1. Location and layout of the system

Where are the critical parts of the infrastructure located and what is the distribution system’s network topology? This is critical to understanding the different physical hazards, like floods or wind gusts, that affect distribution assets. Further, which customers experience outages when certain assets experience a failure?

2. Standards and specifications of each asset

Every asset on the distribution system –– poles, transformers, conductors, substation relays etc. –– has specifications which govern its operating constraints. Learning different environmental stressors that each asset has historically faced informs the likelihood of a future asset failure given a new set of conditions. Specific codes, standards, specifications provided by ANSI or IEEE, for instance, provide useful metrics that help understand the resilience of electric infrastructure.

3. Asset fragility and vulnerability

Understanding an asset’s health and its associated vulnerabilities is the key to creating a baseline for risks to the distribution system. Combined with an asset’s specifications and maintenance records, an electric distribution utility’s outage management and asset data can be used to train machine learning and statistical algorithms to understand the drivers for asset failure and their associated vulnerabilities. Two examples include:

● Pole Strength

Pole strength degrades over time. Coupling data on past weather events with the pole’s current condition, specifications, and location can create inferences for which poles will be affected by future extreme weather events.

● Transformers

Extreme heat days can overload transformers by overheating their internal windings, leading to a potential short.

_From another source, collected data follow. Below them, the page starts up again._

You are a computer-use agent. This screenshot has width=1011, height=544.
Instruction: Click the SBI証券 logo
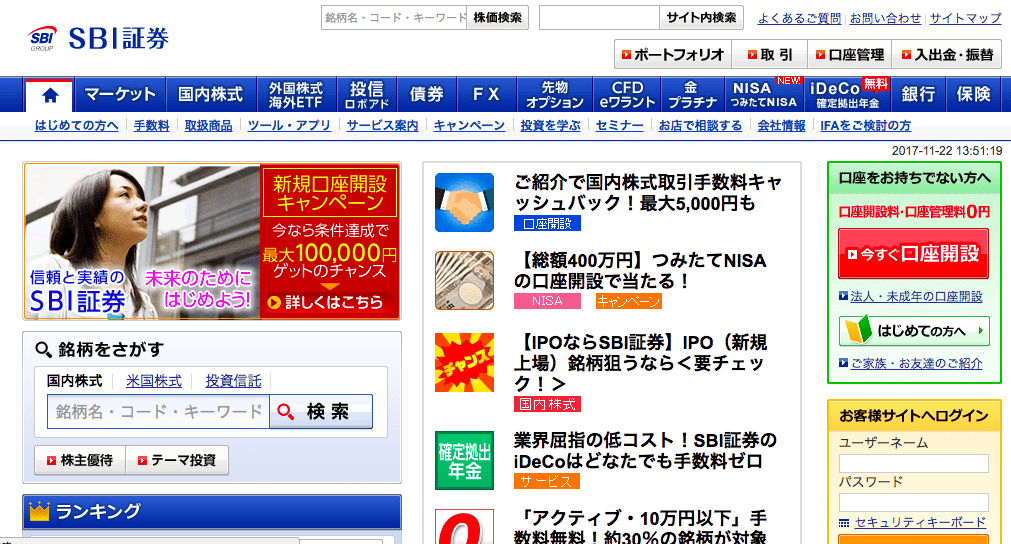tap(99, 38)
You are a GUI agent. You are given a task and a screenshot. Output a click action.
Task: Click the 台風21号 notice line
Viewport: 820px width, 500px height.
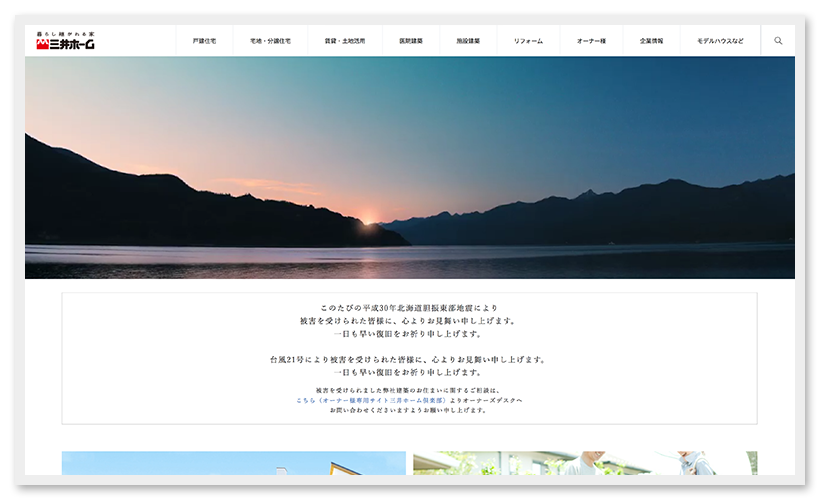coord(409,359)
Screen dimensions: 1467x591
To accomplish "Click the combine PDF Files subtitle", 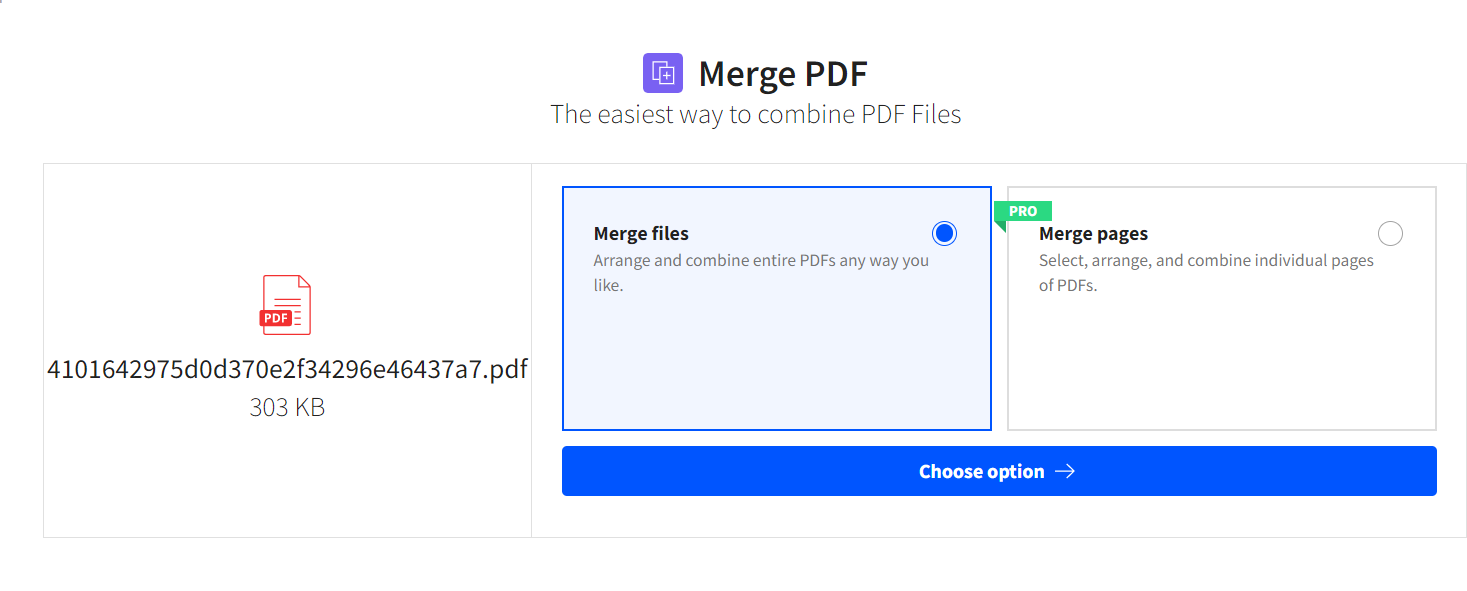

Understanding transformers’ conditions on the distribution system and the likelihood of more extreme heat days can predict which parts of the distribution system are most vulnerable to heat.

How do we do this?

It’s critical to build a machine learning or statistical model that learns and correlates different vulnerabilities and disruptions to services and assets.

Machine learning is uniquely qualified to uncover climate-asset risk and automate planning workflows, helping to quantify the probability of failure under various extreme weather conditions.

This framework also accounts for the type of customers on the distribution system and their needs to better inform the level of investment needed to support unique needs, such as customers on life support systems.

This places a true, prioritised value on grid resiliency – a value measured both economically, but more importantly, in terms of lives and safety.

True resilience is understood, valued, and built from the ground up. To do this precisely and holistically, we must understand the layout of grid infrastructure and the current and future vulnerabilities that drive fragility so that utility operators can plan grid hardening investments where we need them most.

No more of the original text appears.